[CONSIGNE]
Réécris les lignes qui vont de celle contenant « Task: Click the Edit Options button » jusqu'à celle contenant « The width and height of the screenshot is (1439, 840). », en remplaçant « Daily Reports » par « Weekly Reports » sans rien modifier d'autre.

[DONNÉES]
_ _ _ _ _

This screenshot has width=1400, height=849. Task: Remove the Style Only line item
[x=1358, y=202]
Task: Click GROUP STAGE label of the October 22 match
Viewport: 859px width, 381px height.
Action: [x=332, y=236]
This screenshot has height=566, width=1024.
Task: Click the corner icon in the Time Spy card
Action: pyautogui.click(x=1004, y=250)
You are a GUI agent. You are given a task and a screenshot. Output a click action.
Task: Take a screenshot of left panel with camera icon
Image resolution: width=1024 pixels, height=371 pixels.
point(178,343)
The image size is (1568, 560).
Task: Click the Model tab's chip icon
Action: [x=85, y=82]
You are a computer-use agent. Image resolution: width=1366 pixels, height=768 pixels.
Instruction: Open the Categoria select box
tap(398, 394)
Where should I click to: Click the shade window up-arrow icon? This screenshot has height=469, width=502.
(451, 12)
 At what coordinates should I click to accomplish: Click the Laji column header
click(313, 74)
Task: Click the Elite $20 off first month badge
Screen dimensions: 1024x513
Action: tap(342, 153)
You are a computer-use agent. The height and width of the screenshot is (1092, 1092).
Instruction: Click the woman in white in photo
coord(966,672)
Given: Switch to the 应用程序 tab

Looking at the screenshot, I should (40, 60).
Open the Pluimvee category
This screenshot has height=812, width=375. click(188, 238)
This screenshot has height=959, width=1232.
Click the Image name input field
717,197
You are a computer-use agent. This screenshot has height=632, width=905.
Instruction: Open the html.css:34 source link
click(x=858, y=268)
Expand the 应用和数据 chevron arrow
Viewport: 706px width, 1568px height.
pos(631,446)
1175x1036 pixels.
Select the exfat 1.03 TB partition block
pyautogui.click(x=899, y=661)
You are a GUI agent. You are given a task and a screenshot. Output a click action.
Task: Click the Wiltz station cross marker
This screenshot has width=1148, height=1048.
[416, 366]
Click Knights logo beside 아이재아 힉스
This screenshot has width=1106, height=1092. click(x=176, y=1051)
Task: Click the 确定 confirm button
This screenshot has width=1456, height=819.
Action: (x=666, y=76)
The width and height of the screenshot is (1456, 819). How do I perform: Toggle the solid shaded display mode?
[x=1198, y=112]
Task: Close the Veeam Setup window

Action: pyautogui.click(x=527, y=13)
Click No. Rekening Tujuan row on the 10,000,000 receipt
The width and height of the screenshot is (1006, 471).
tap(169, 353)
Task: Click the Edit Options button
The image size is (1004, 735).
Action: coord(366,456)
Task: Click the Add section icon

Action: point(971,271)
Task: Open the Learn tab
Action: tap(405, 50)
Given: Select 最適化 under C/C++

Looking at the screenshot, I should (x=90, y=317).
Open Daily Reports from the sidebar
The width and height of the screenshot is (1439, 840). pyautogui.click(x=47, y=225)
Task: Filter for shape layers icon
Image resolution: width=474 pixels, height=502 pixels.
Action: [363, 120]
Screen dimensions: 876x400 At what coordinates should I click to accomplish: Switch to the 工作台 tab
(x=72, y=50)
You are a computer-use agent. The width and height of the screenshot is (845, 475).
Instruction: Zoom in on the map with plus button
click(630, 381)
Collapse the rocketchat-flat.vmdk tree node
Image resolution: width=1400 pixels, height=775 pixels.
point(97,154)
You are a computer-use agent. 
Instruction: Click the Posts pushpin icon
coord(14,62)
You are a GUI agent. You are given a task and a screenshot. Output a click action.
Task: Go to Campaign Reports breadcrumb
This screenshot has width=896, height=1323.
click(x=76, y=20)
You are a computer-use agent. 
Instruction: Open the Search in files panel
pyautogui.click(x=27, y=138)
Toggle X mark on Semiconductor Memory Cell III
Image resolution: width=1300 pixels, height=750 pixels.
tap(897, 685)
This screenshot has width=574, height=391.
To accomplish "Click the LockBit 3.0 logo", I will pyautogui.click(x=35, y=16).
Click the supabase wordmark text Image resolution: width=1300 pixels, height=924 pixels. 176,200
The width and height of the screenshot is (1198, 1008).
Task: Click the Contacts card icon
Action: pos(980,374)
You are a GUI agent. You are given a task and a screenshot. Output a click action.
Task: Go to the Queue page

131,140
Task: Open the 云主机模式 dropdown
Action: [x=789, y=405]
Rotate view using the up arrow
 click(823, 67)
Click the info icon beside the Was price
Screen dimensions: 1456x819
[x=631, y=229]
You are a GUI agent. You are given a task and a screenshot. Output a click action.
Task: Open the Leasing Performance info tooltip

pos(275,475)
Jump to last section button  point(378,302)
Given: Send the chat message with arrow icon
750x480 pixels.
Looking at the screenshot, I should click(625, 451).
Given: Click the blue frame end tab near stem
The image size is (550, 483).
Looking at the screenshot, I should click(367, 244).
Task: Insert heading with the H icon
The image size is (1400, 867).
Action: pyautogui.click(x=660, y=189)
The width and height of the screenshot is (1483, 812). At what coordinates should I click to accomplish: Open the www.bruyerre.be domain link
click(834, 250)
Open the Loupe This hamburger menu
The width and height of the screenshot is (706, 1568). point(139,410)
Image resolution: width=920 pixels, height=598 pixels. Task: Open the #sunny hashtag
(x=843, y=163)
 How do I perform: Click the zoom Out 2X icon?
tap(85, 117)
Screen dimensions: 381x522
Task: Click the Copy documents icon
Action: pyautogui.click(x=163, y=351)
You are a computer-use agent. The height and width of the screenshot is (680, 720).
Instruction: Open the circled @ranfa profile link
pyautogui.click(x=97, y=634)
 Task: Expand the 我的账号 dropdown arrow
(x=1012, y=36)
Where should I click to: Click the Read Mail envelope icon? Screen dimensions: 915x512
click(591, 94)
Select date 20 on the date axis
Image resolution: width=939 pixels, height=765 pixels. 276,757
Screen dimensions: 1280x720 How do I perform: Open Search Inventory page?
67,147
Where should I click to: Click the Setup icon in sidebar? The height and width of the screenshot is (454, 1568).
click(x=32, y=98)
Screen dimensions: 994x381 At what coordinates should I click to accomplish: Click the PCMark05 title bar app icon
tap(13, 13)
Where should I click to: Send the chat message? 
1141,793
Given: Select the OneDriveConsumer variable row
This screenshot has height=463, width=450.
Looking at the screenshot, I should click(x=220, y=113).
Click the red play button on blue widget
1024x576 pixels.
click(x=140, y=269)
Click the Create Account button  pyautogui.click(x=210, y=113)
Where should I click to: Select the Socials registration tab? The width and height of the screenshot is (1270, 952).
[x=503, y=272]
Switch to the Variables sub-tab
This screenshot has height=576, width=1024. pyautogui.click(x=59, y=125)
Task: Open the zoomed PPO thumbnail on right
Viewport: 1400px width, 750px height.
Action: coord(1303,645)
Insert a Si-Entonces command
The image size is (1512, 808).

_ _ _ _ _

[CORRIGÉ]
Task: Click the Edit Options button
The image size is (1004, 735).
Action: coord(366,456)
Task: Click the Add section icon

Action: point(971,271)
Task: Open the Learn tab
Action: tap(405, 50)
Given: Select 最適化 under C/C++

Looking at the screenshot, I should (x=90, y=317).
Open Weekly Reports from the sidebar
The width and height of the screenshot is (1439, 840). pyautogui.click(x=47, y=225)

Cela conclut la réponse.